[Entries showing where items appear]
--

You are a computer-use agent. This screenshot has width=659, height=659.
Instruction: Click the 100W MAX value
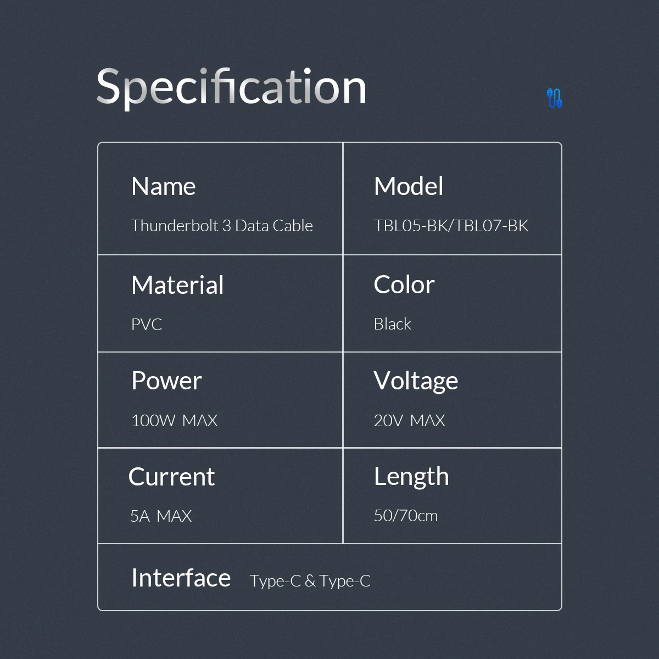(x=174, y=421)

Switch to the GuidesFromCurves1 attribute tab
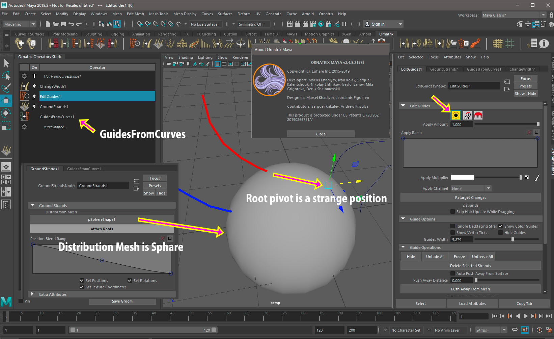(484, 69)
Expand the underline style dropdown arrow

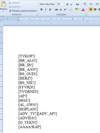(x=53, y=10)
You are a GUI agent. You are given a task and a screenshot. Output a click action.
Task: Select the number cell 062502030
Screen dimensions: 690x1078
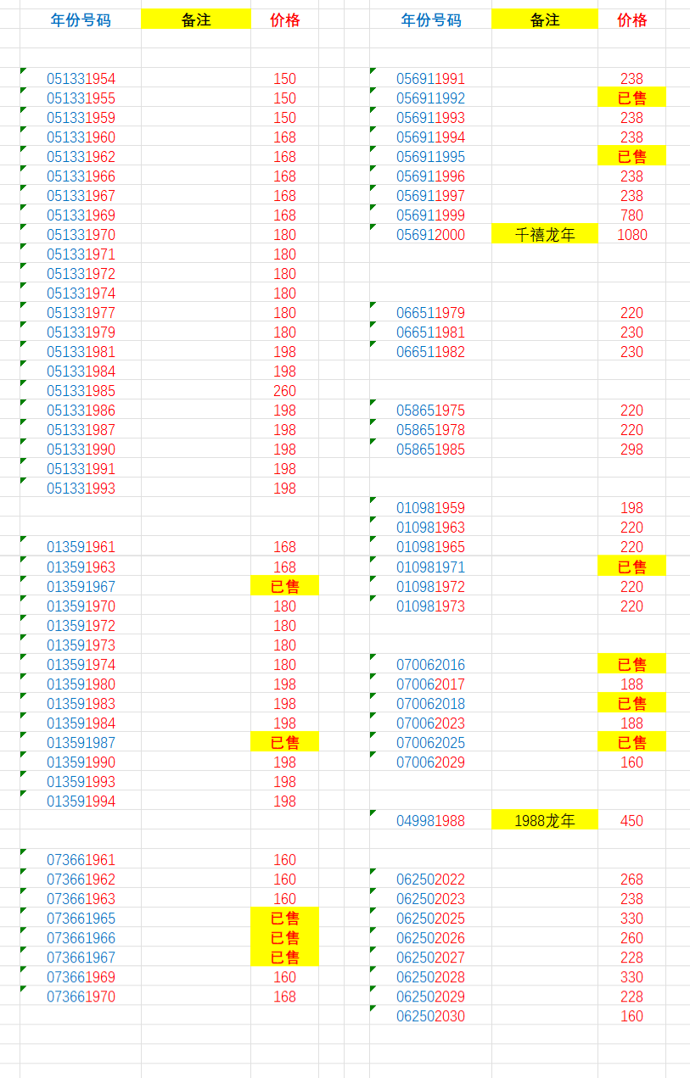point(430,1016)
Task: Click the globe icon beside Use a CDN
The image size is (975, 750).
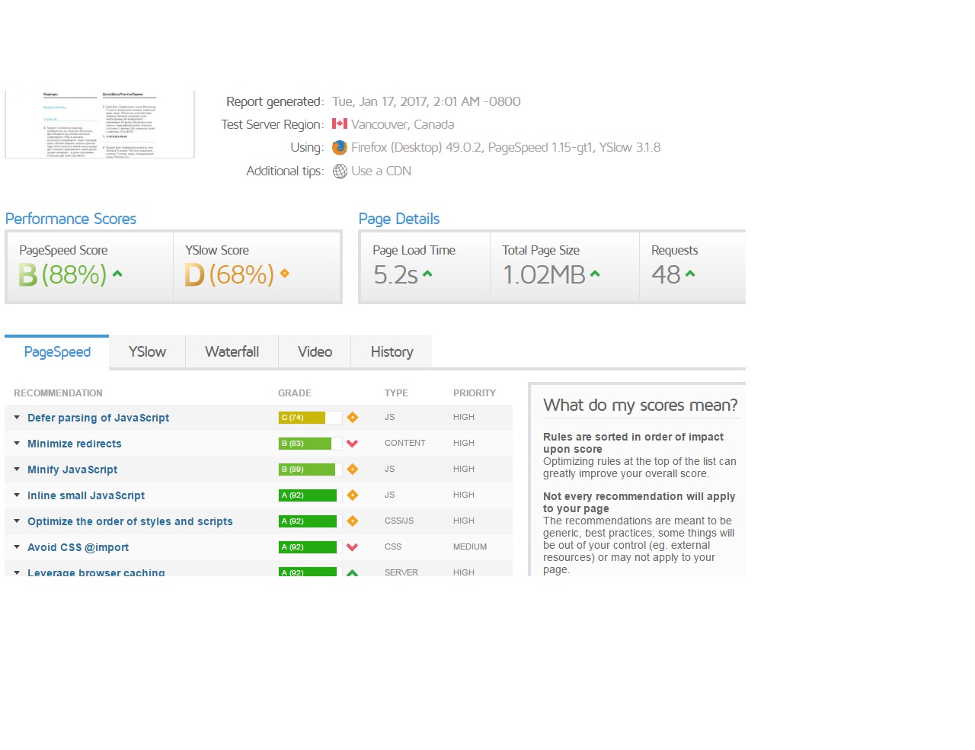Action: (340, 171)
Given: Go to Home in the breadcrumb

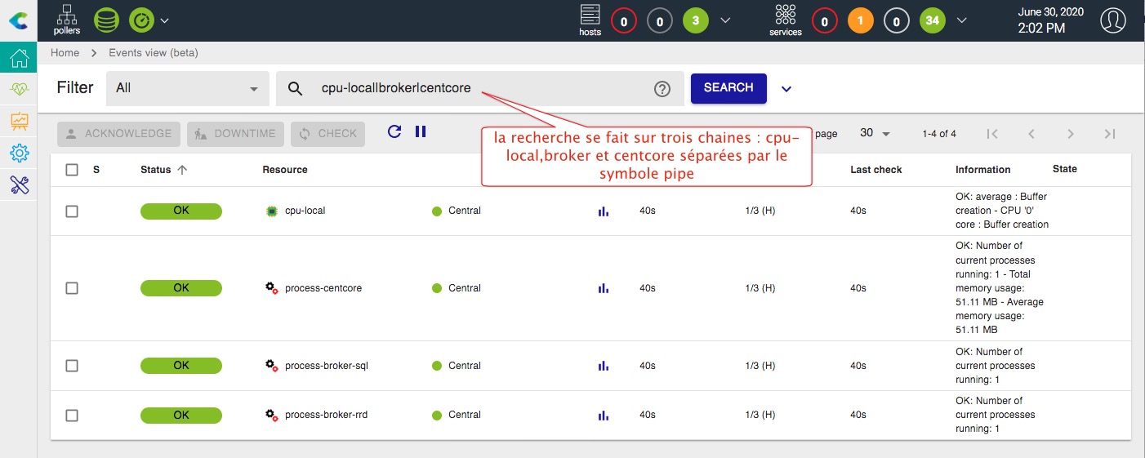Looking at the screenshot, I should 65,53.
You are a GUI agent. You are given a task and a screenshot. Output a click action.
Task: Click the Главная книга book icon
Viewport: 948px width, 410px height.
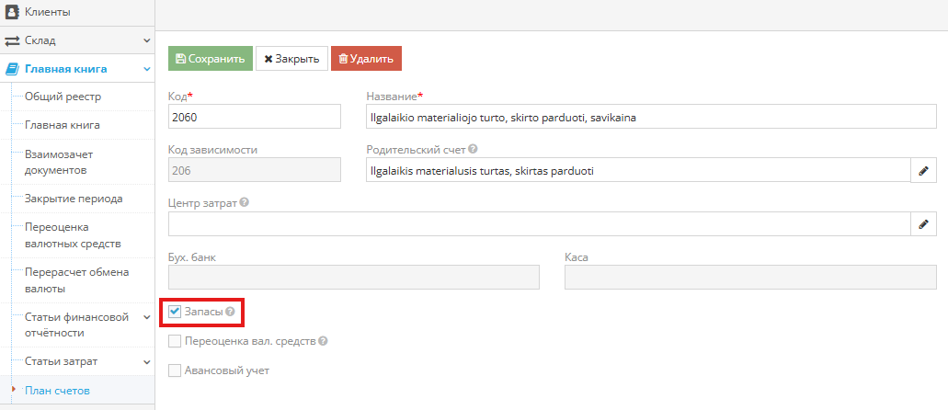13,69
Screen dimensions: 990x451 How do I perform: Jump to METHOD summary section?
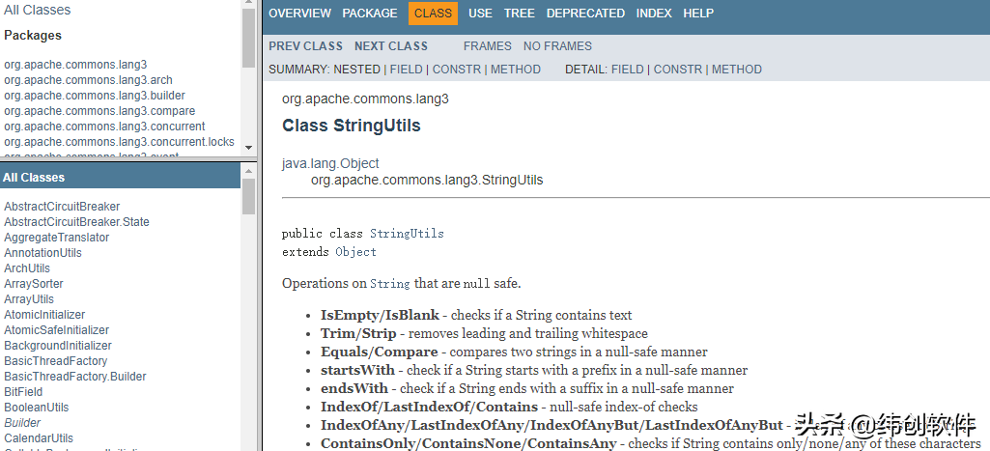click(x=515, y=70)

--

Could you format each line of the data above as a JSON list of strings, one string per line, with blank lines skipped and the pictures omitted?

[
  "You are a computer-use agent. This screenshot has width=659, height=659.",
  "Instruction: Click the 100W MAX value",
  "(x=174, y=421)",
  "Switch to the GuidesFromCurves1 attribute tab",
  "(484, 69)",
  "Expand the underline style dropdown arrow",
  "(x=53, y=10)",
  "You are a GUI agent. You are given a task and a screenshot. Output a click action.",
  "Task: Select the number cell 062502030",
  "Screen dimensions: 690x1078",
  "point(430,1016)",
  "Task: Click the globe icon beside Use a CDN",
  "The image size is (975, 750).",
  "Action: (340, 171)",
  "Given: Go to Home in the breadcrumb",
  "Looking at the screenshot, I should 65,53.",
  "You are a GUI agent. You are given a task and a screenshot. Output a click action.",
  "Task: Click the Главная книга book icon",
  "Viewport: 948px width, 410px height.",
  "13,69",
  "Screen dimensions: 990x451 How do I perform: Jump to METHOD summary section?",
  "click(x=515, y=70)"
]